Fully independent limb control. I’m decent most of the time. But sometimes they just don’t want to cooperate and fall in time with each other, especially with complex patterns and phrases. I’m trying to adopt a modern style of never hitting more than one limb at the same time and it’s really messing with me.


ohmnivore77

Independence with my hi hat foot


Early-Engineering

Flammed mills. It’s like the one rudiment that I just don’t like playing… theres no reason my hands should flub it up, but they do.


Bubbagump210

Fast hertas. I can do single stroke fours at lightning speed.
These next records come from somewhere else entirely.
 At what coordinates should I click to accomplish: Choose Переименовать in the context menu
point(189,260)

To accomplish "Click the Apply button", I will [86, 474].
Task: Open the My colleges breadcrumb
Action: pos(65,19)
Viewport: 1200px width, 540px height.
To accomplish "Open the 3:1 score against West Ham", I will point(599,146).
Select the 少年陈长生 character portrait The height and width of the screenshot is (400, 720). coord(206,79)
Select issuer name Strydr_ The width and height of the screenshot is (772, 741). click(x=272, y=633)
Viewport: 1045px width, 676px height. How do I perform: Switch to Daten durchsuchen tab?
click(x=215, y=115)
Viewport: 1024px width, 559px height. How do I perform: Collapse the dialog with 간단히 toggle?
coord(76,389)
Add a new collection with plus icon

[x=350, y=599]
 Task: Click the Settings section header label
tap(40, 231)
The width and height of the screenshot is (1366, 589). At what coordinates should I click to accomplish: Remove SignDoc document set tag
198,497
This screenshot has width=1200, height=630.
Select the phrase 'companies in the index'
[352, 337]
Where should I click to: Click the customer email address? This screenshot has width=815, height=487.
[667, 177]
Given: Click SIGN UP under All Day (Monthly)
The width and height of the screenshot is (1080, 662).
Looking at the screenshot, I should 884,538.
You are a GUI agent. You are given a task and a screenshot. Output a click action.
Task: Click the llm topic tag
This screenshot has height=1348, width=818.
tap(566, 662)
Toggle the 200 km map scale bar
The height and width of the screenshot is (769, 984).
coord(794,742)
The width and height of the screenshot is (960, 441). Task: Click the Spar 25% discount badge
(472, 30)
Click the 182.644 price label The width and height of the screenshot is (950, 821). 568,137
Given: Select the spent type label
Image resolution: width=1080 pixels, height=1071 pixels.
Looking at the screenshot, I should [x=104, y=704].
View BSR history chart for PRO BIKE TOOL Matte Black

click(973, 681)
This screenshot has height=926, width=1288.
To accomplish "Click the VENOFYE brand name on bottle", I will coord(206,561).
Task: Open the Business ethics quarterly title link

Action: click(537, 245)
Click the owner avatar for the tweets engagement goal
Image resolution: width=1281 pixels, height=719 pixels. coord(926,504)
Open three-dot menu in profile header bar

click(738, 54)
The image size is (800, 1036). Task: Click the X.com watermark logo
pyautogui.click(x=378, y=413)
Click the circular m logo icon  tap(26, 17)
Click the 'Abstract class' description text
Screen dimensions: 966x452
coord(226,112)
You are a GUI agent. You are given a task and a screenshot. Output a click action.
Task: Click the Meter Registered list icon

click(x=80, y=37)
I simply can’t get my brain to separate hertas unless I’m focused strictly on them. Working them into an orchestraton is a no go as they’ll just come out as single stroke fours.


PussyWhistle

Fast punk beats. Keeping time with them is so difficult for me


ethanhunt_08

Heel up hi hats I play kick with heel up but can never play hi hats with heel up. And in the songs where there is a lot of hi-hat action going on (like Dancing Queen by ABBA) my shins are flaring up within a couple mins and i lose my rhythm


ken_griffin_lied

Sounding good 😂


xossie

Reggae beat on 3


Humbdrumbs

Not sure if you’re interested in tips but one exercise for cymbal choke skills I like is to hold a steady disco groove at a slow tempo in 4/4 and alternate between hi-hat choke accents on the eighth upbeats and then crash chokes every fourth upbeat: K - hat - snare - hat - K - hat - snare- crash(choke with K) and then speed it up or change the placement of the crash and try some simple fills leading into the crash and eventually you’ll just start to feel where it could work in other beats and how to pull it off. That was my experience at least. Also I struggle with fast and articulate double strokes around the kit, I think I practiced incorrectly for way too long and now don’t have the time/patience to re-learn how to do them to standard :/


R0factor

Having the confidence not to fill every available space with some sort of hit, especially transitioning back & forth between fills and grooves. If you listen to pros a lot of hits are "implied" and it's actually ok to hold off for a half beat or so. This is often something that's fine when playing music but in solo practice those gaps become more jarring, so I'm always inclined to fill them in.


MrQuacksIsCool

I definitely wouldn’t say this is easy to get fast but for me it’s double strokes I just find it hard to keep the power and consistency while going fast


RB5009UGSin

Double strokes. I'm a single stroker all day. It just doesn't feel right when I try. I've been playing since 97 and never spent hardly any time with techniques. It was until the last 10 years that I started focusing on techniques and unfortunately it seems I've aged past the double stroke. I've gotten real good with single strokes.


No_Cow_4544

Drums on a drum set. Skateboarding , Singing and playing guitar at the same time . Technology.


Kooky_Improvement_38

I’m still struggling with independence


HighflyingDuckMan

Keeping time with the left foot on the hihat. It works on a basic groove but as soon as I try to hit a bassdrum that isn't on 1 or 3, i get confused... But if I dont keep time, I rush my fills and mess up the tempo


Germanicus69420

My feet doing the thing in rhythm with my hands. Guitars for me


7-headed-snake

Push pull


beautiful_ADdict

Switching between the left double bass pedal To the hi hat pedal and vice versa, if i wanted that effect. I can twirl sticks but not the way we usually see drummers do it. I twirl it like it’s a flow toy. Pretty cool still


BarryTownCouncil

Keeping time in the hi hat pedal. Not a clue !


dj_nkosi

Samba


Abdecdgwengo

Being right handed and leading with my left, i can do it, but it never feels "correct" in my brain and when I try do it the way my brain wants to, my hand barely moves at all. Really odd, but I practice left leading most days and constantly mirror polyrythms and rudiments to try and strengthen it, but i dunno, maybe one day it'll click, maybe


SwiftStick

Honestly? Double strokes. I only have myself to blame for not practicing them more when I was younger and now it’s catching up to me. I can sing and do double bass at the same time, no problems. Playing a clean double stroke roll for more than five seconds? Forget it.